Spotify’s entry into the ticketing market has generated significant interest among independent venue owners and managers, but the way the streaming giant plans to acquire the tickets it will sell may not be sustainable over the long term.
On Aug. 10, executives at the streaming platform announced it would start testing Spotify Tickets, a concert ticket sales engine that will allow it to sell pre-sale tickets directly to consumers.
For artists and promoters alike, Spotify’s interest in the live music space is welcome news, given the potential for the company to leverage both its marketing reach and its data about listeners to help reach larger audiences.
The way the company is procuring tickets has raised eyebrows, however. While Spotify has marketed pre-sale tickets for a few years, what’s different now is that the company is cutting the ticketing firms out of these sales — as well as the resulting revenue.
Under typical agreements between venues and ticketing companies, the latter have exclusive sales rights, with the exception of a carve-out made for fan clubs, most of which are granted a maximum of 10% of tickets to sell directly in pre-sales. The tickets Spotify plans to sell will be taken from these allotments, according to managers at the venues involved.
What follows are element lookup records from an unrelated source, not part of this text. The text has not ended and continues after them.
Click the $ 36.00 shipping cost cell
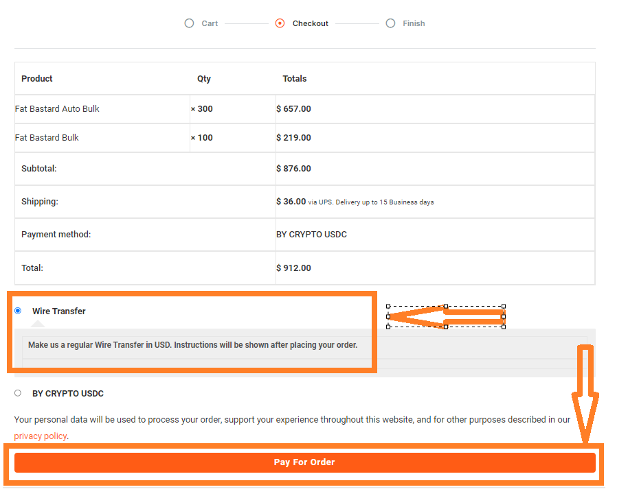 (435, 202)
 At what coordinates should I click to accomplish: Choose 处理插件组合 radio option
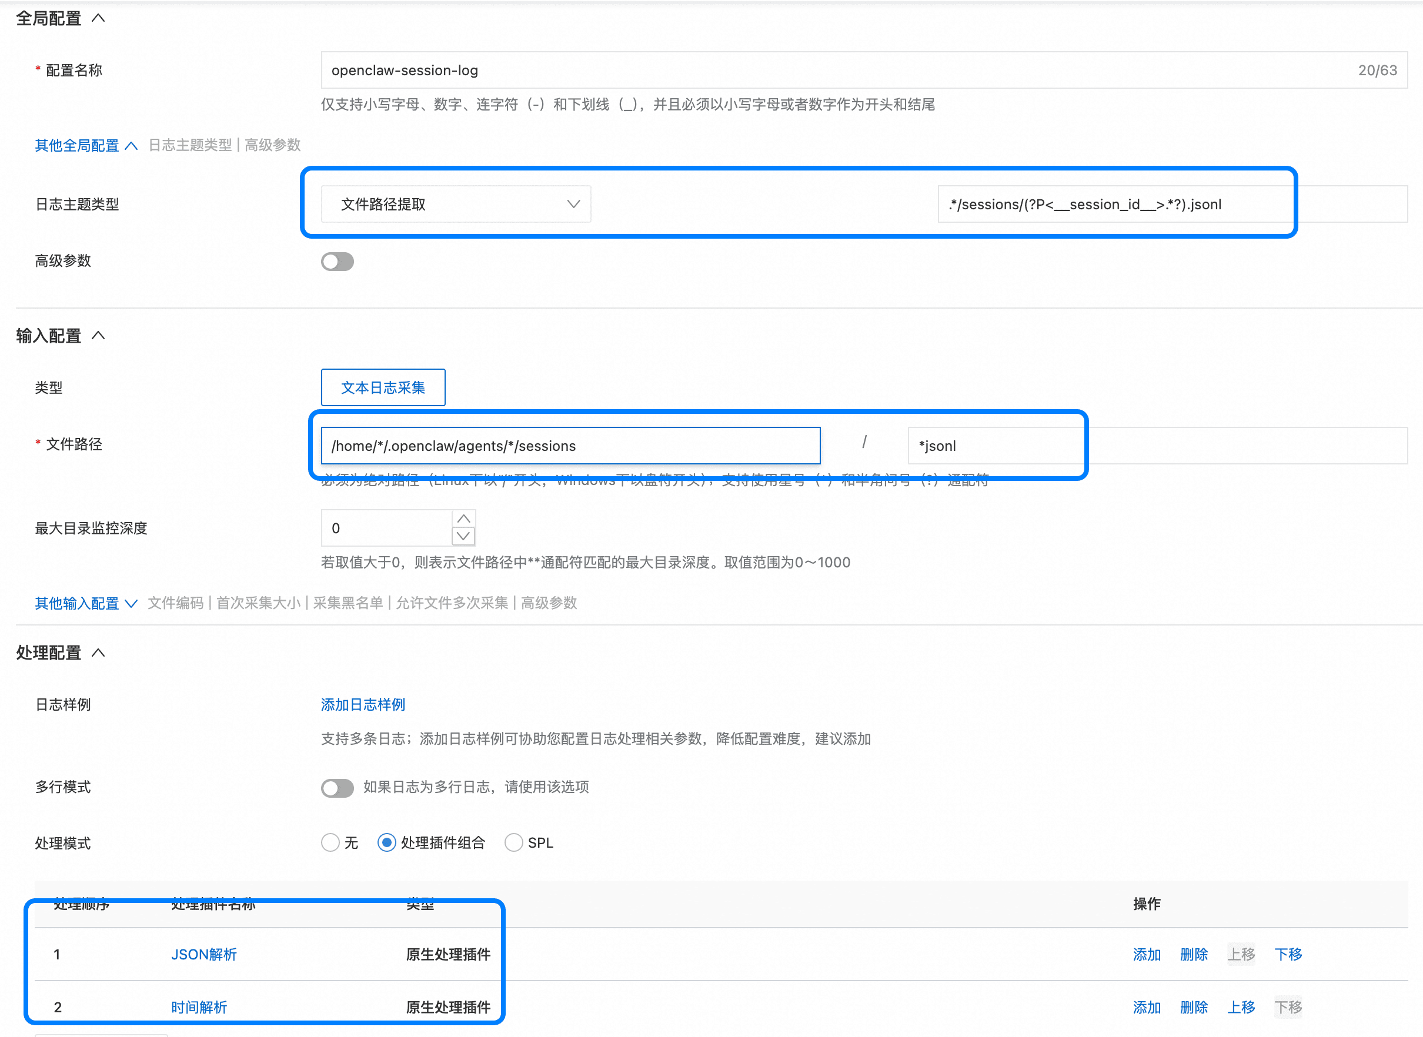(x=387, y=842)
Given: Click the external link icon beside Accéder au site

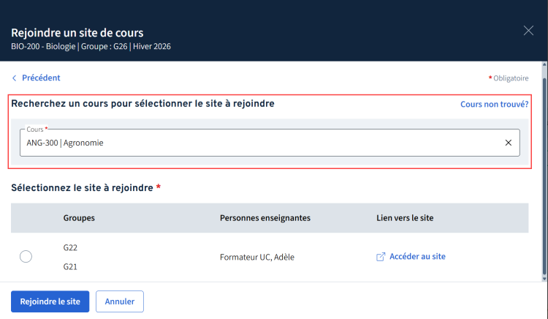Looking at the screenshot, I should (381, 257).
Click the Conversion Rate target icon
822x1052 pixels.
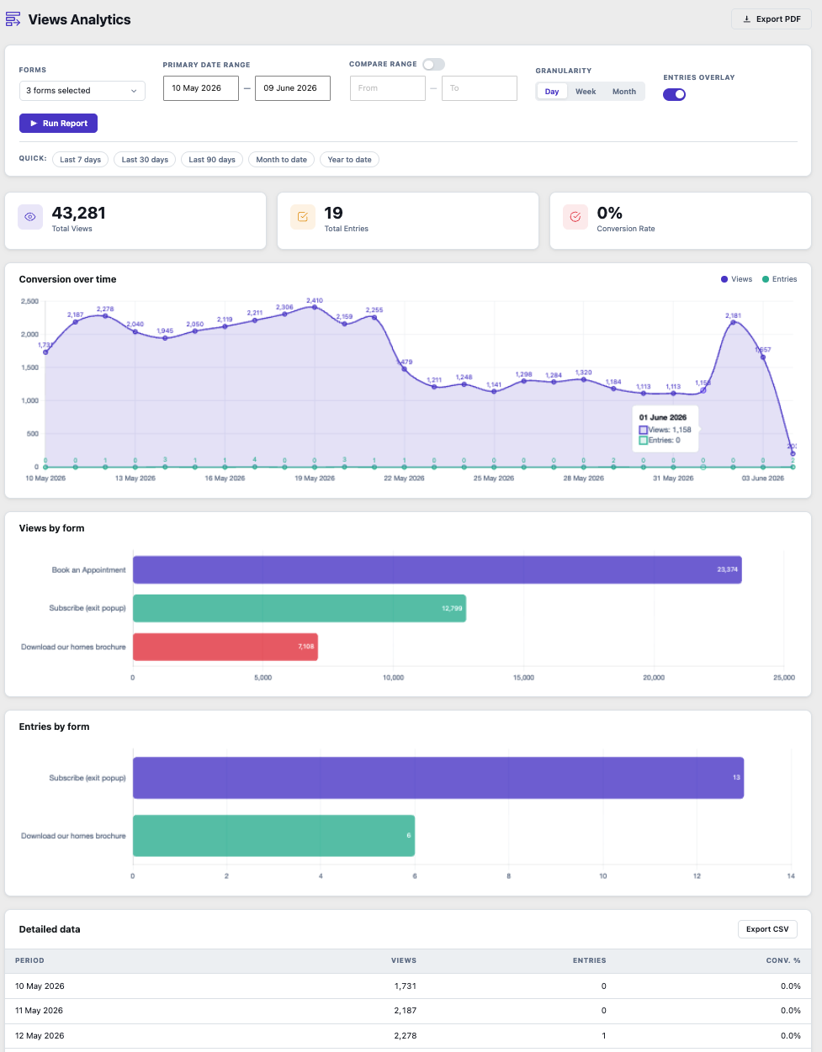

It’s not clear whether the carve-out in exclusive ticketing agreements would apply to a venture like Spotify’s, however, since the tickets would not be sold to fan-club members, or even directly by an act. And in some cases, the carve-out is more of a tradition than a matter of contractual terms. (The system has its roots in the mid-2000s, when The String Cheese Incident and other bands were trying to find ways to keep their tickets out of the hands of scalpers — and String Cheese manager Michael Luba took the lead in setting aside the best 10% of tickets. Eventually, what started as a jam-band long-shot became an industry standard.)
The seven venues for which Spotify is selling tickets work with one of four ticketing companies: AXS (7th Street Entry in Minneapolis), Tixr (Ventura Music Hall), Etix (Sleeping Village in Chicago, the UC Theatre in Berkeley and the Catalyst in Santa Cruz) and See Tickets (Rebel Lounge in Phoenix and Cornerstone in Berkeley). (So far, Spotify is not working with any Live Nation venues that use Ticketmaster.)
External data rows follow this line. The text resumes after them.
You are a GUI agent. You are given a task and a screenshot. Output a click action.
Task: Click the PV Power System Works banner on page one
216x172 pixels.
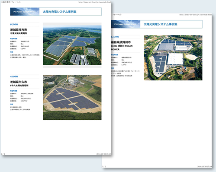pyautogui.click(x=25, y=12)
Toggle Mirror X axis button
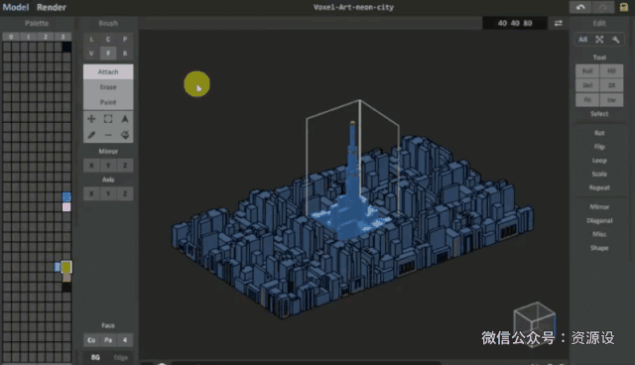635x365 pixels. coord(91,165)
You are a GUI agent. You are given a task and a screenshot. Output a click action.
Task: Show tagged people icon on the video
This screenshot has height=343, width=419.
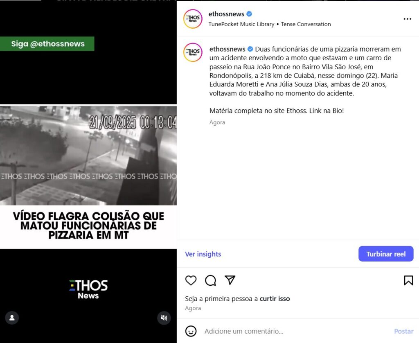coord(12,318)
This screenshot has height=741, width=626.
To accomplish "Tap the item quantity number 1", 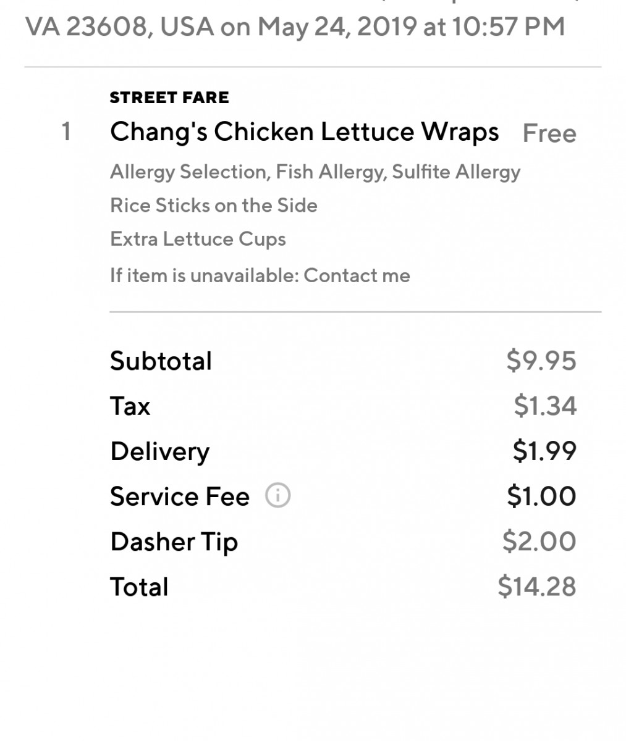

Spotify has executives who understand how the ticketing business works. The company just hired Greg Patterson, who co-founded fan club ticketing and services company Wonderful Union, worked as head of music at Eventbrite and most recently served as a vp at livestreaming company VEEPS. Patterson just started, but he joins a team that includes Spotify head of partnerships and live events Ryan O’Connor, formerly with Big Neon (which was co-founded was former Ticketfly CTO Dan Teree); former Bandsintown chief revenue officer Jon Ostrow, who is now serving as Spotify’s head of strategic partnerships, live events; and Patrick Wilson, who most recently worked as head of artist relations at the National Independent Venue Association and booked the Save Our Stages festival.
Asked for comment on whether its source of tickets was sustainable, Thomas Cussins of Ineffable, which owns or manages three venues participating in the program, told Billboard that Spotify Tickets has the potential to bring about long-term improvements in how tickets are marketed and sold.
Spotify’s test of Spotify Tickets will eventually come to an end, another source tells Billboard, and the company could eventually roll out a ticketing venture that works alongside companies like See Tickets or Ticketmaster to help venues sell more tickets.
“As it becomes harder to reach fans via digital ads and on social media,” Cussins says, “having direct access to the fans that are most likely to want to buy a ticket is the best way we can help support these bands.”